Der Parthenon in Basel
Das Architekturmodell
Das Modell wurde von Niklaus Deschler in den Jahren 1978/79 nach Plänen des griechischen Architekten Orlandos erbaut. Der Maßstab beträgt 1:20 und berücksichtigt sämtliche sichtbaren wie rekonstruierbaren Teile vom einfachen Quaderblock bis zu den Skulpturen – es sind mehr als 13’000 Einzelteile. Als Material diente zum grössten Teil Lindenholz. Die sich wiederholenden Bauteile wie Säulen, Triglyphen, Palmetten etc. wurden nach Prototypen in Kunststoff gegossen. Für die Herstellung der Bauplastik am Bau und der Kultstatue im Inneren wurden Bildhauer beauftragt (Mario Bollin, Michele Cordasco). Die Metopen wurden nach Wachsmodellen in Bronze gegossen, die Figuren aus Ton und Gips geformt. Beim Ost-, West- und Südfries konnte auf die freie Wiedergabe des Frieses zurückgegriffen werden, die der im Dienste der Wedgewood Manufaktur stehende Schotte John Hennings von 1817 bis 1821 in Schiefer hergestellt hatte (hier in Gipskopien). Die übrigen plastisch nicht mehr erhaltenen Metopen und Friesabschnitte wurden, soweit erkennbar, zeichnerisch rekonstruiert.

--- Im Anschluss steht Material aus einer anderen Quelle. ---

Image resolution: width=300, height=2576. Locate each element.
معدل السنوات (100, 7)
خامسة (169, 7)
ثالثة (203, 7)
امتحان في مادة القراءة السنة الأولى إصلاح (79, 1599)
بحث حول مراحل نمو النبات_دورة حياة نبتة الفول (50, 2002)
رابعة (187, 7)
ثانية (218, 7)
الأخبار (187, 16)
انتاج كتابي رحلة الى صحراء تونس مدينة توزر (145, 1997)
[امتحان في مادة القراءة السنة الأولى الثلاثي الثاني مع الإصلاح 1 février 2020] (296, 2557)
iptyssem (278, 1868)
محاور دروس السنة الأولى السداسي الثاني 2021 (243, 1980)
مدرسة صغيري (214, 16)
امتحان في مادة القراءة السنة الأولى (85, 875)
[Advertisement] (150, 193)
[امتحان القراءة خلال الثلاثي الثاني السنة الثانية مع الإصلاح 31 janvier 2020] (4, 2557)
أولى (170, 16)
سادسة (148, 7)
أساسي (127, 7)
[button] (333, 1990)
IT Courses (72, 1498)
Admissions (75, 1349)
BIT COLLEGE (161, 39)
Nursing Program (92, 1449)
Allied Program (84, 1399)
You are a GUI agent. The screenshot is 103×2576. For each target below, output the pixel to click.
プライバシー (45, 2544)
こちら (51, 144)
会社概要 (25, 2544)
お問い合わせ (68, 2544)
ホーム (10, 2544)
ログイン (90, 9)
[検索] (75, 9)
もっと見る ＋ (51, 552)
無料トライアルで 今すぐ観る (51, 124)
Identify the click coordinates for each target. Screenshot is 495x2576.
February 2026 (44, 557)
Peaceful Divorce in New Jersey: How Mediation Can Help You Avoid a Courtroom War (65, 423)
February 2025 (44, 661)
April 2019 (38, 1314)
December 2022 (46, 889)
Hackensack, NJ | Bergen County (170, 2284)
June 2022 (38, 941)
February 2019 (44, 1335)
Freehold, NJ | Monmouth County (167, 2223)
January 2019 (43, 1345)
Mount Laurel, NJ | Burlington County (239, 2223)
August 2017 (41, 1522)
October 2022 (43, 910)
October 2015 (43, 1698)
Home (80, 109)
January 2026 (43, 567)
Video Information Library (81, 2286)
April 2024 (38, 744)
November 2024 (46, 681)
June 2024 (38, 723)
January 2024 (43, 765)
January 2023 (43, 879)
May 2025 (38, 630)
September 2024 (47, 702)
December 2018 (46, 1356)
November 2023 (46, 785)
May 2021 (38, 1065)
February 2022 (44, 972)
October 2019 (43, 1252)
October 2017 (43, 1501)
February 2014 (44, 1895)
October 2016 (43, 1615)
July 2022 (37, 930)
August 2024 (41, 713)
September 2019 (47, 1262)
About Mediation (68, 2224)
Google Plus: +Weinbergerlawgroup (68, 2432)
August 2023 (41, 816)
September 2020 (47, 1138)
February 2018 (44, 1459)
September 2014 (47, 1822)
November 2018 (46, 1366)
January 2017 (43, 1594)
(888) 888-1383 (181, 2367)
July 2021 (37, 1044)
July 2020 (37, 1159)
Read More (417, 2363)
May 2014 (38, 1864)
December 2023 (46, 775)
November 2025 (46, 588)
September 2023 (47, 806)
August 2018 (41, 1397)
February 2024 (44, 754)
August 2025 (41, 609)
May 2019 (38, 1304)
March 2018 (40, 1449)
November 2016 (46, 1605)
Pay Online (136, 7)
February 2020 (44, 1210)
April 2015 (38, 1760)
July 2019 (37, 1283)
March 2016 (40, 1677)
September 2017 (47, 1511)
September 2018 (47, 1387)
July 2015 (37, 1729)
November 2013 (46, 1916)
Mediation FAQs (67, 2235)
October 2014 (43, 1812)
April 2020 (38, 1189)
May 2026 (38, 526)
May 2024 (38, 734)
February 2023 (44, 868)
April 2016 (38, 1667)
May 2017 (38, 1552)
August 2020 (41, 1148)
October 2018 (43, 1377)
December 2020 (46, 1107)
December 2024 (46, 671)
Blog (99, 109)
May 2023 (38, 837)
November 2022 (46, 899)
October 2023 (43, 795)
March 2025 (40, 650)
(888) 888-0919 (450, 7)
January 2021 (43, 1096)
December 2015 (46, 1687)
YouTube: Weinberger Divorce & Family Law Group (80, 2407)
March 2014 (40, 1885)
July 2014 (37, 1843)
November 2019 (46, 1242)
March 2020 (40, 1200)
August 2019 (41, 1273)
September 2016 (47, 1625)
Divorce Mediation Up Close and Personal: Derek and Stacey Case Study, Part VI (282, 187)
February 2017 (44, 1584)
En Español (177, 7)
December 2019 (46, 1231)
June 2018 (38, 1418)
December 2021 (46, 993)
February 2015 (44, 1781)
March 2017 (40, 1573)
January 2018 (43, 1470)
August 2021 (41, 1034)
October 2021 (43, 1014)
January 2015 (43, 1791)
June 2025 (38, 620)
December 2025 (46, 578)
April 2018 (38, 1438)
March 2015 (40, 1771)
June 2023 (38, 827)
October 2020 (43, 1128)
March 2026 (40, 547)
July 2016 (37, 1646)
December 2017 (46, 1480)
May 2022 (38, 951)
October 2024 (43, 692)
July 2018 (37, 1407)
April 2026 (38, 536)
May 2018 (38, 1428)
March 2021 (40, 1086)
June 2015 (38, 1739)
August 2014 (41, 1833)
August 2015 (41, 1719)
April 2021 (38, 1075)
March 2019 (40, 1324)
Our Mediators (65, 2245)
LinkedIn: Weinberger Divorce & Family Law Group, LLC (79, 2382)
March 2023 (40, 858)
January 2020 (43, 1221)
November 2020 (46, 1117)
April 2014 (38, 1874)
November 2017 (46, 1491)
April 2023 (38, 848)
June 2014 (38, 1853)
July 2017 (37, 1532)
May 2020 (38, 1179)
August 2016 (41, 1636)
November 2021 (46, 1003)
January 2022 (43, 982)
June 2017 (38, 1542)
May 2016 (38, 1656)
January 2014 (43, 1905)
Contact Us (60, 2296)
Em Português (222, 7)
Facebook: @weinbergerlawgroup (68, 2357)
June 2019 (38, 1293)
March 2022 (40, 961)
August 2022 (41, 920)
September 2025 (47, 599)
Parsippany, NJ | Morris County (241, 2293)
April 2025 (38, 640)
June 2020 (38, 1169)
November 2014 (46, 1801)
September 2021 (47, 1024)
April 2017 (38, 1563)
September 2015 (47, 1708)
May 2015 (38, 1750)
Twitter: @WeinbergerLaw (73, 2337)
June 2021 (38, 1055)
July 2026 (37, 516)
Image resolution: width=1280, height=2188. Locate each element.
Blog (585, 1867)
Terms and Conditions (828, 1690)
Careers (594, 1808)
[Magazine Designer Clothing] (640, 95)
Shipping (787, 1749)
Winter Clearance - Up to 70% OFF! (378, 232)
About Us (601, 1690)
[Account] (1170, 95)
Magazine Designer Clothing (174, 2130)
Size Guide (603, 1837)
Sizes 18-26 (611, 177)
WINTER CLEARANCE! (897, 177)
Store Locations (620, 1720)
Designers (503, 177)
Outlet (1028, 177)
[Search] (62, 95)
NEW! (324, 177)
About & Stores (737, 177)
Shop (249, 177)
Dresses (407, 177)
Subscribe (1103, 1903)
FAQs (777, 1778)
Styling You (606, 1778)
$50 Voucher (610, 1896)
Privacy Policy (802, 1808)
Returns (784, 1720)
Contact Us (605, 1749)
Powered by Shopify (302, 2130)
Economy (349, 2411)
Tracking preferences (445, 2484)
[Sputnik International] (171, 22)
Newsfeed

Leer bleiben nur jene Felder (v.a. der Nordseite) die schon seit langem zerstört sind.
Abbildung 1: Frontansicht des Basler Parthenon-Modells.
Am Modell wurden folgende Besonderheiten berücksichtigt:
- Kurvatur (Wölbung) der horizontalen Bauglieder; die Höhendifferenz zwischen Ecken und der Mitte beträgt an den Langseiten ca. 12 cm (am Modell 6 mm) an den Kurzseiten 6 cm (am Modell 3 mm).
- Die Verjüngung der Mauerfluchten der Aussenwände und die Neigung der Stirnen der Vorhallenwände (Anten) nach aussen.
- Die Neigung der Säulen und des Gebälks nach innen.
- Der Fugenschnitt aller Blöcke bis hinunter zur Euthynterie (Oberkante des Fundaments)
Nicht berücksichtigt sind u.a.:
- Die Entasis (Schwellung) der Säulen.
- Die ursprüngliche farbige Fassung der gesamten Bauplastik sowie wichtiger architektonischer Teile.